For teams of 4 or more, pair them with git worktrees . Each teammate works in its own worktree, so file conflicts go away. This is the most reliable way to run larger teams without merge trouble. Every teammate gets a clean working directory that won’t step on the others.
Multi-Agent Landscape Comparison
Agent teams are not the only option for multi-agent Claude Code work. Here is how they stack up against the alternatives:

| Feature | Agent Teams | Subagents (Task) | Cursor Background Agents | Claude Peers MCP |
|---|---|---|---|---|
| Communication model | Peer-to-peer + lead | Parent-child only | Independent (PR-based) | MCP message passing |
| Context isolation | Full (separate instances) | Partial (shared parent) | Full (cloud VMs) | Full (separate instances) |
| Coordination | Shared task list + messaging | Manual dependency graph | Dashboard + diff review | Custom MCP tools |
| Cost multiplier | 3-7x | ~1x | Per-agent cloud pricing | Varies |
| Session persistence | None (dies with session) | Within parent session | Persistent (cloud-based) | Depends on setup |
| Max parallel agents | 16 | Limited by context | 20 | Unlimited (custom) |
| Best for | Cross-layer dev, research | Quick focused tasks | Async PR workflows | Custom orchestration |
Agent teams shine when you need live coordination between teammates working on linked code. Cursor background agents fit better for fully independent, async work that ships separate PRs. Subagents are still the right pick for quick, focused tasks that don’t need side-to-side talk.

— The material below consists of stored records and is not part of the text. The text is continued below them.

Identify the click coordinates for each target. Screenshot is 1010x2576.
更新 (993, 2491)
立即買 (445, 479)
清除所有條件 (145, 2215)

The multi-agent coding space moves fast. Whether you pick agent teams or an alternative, the core skill stays the same: break work into parallel chunks with clear boundaries, then check the output rather than write the code yourself. The Claude Peers MCP project, one of five community repos worth wiring into your setup , takes a different route. It lets separate sessions message each other directly.